On September 23, 1912, was just a prime example of how the peace could be disturbed without a moments warning, and that is when the local newspapers got into the act. Patrolmen Trager, like the other officers on the Peoria Police Department was a local man who knew the area in which he worked like the back of his hand.  He often called the gang members by their first names, and had a lot of conversations with them.  He knew who the leaders were so when one of them approached him he was courteous but cautious.  Suddenly from his left he saw movement and was just able to get out of the way as a man with a wooden club in his hand swung at him. He quickly struck the man in the head with his night stick putting him out of action. The other man attacked the officer with a blackjack and brass knuckles.  The battle was vicious but Trager soon had his man in a ‘come-along’ which was a version of today’s handcuffs.  A third man lay unconscious on the roadway and by now Trager had his weapon out firing in the direction of two other men.  Witnesses stated they heard the two men yelling at the officer not to shoot.  They were identified and later rounded up under the Cedar Street Bridge. Reporters later surrounded officer Trager, but the modest police officer laughed off their comments about his ‘heroic’ action. “That’s what this job is all about.”

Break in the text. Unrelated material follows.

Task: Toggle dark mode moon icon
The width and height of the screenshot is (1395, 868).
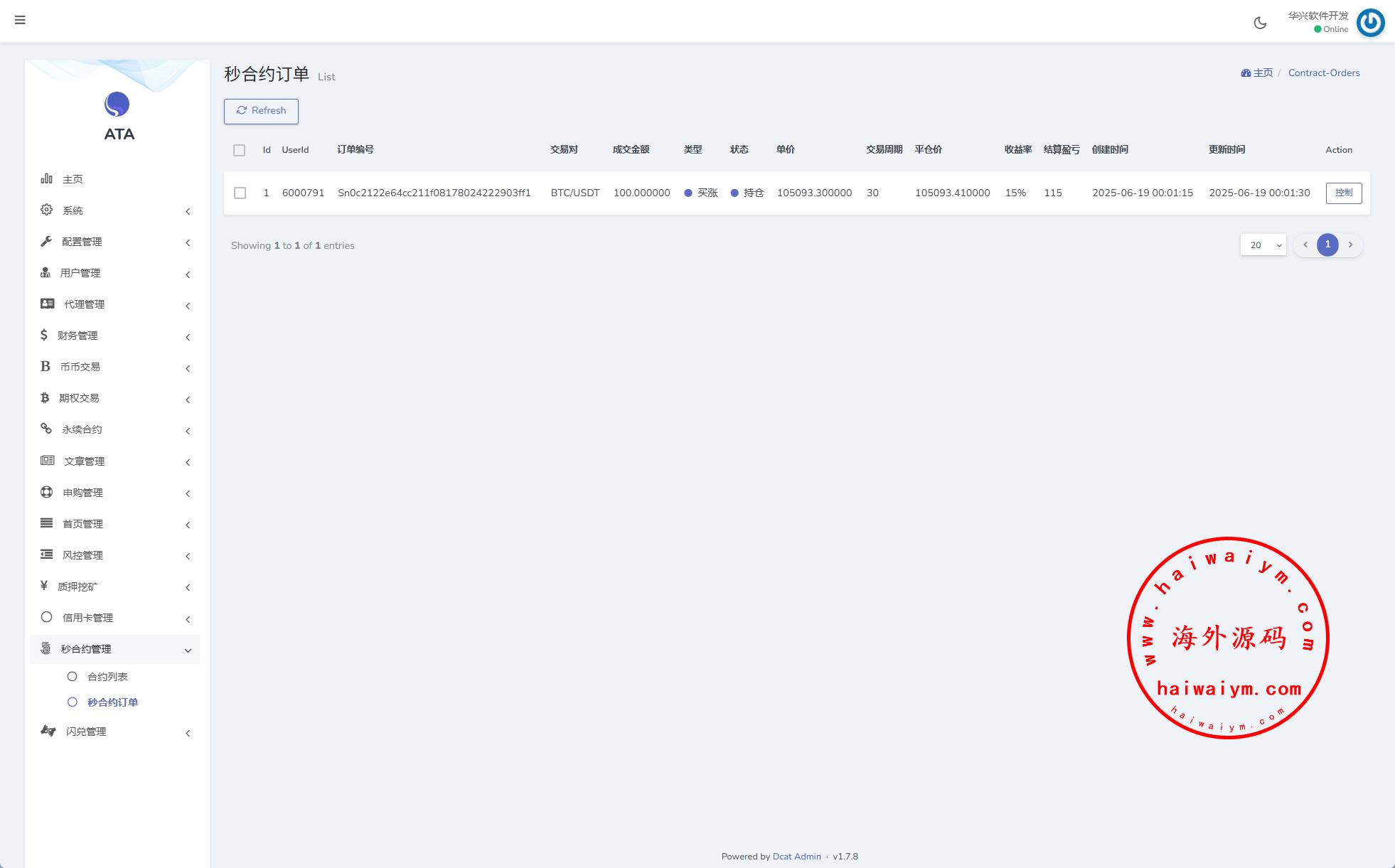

                                            

                                             A  SAD  STORY

                                                  

On August 30, 1881 a ten-year old boy named Willie Tandrell, a kid the neighbors called ‘Little Willie,’ was found unconscious, bloody and tied to  the T.B.&W railroad tracks. A doctor was called to Willie’s home to treat the little boy. The injured lad told his parents and the police that a “Rough looking man had tied me to the railroad tracks because I told him I had no money.” Willie wiggled and squirmed until he was off the tracks but when the train came by the cow catcher on the front of the engine hit him breaking three ribs and causing internal bleeding. Sadly in three days little Willie was dead. A local newspaper said it was the most brutal crime ever reported in Peoria, Illinois.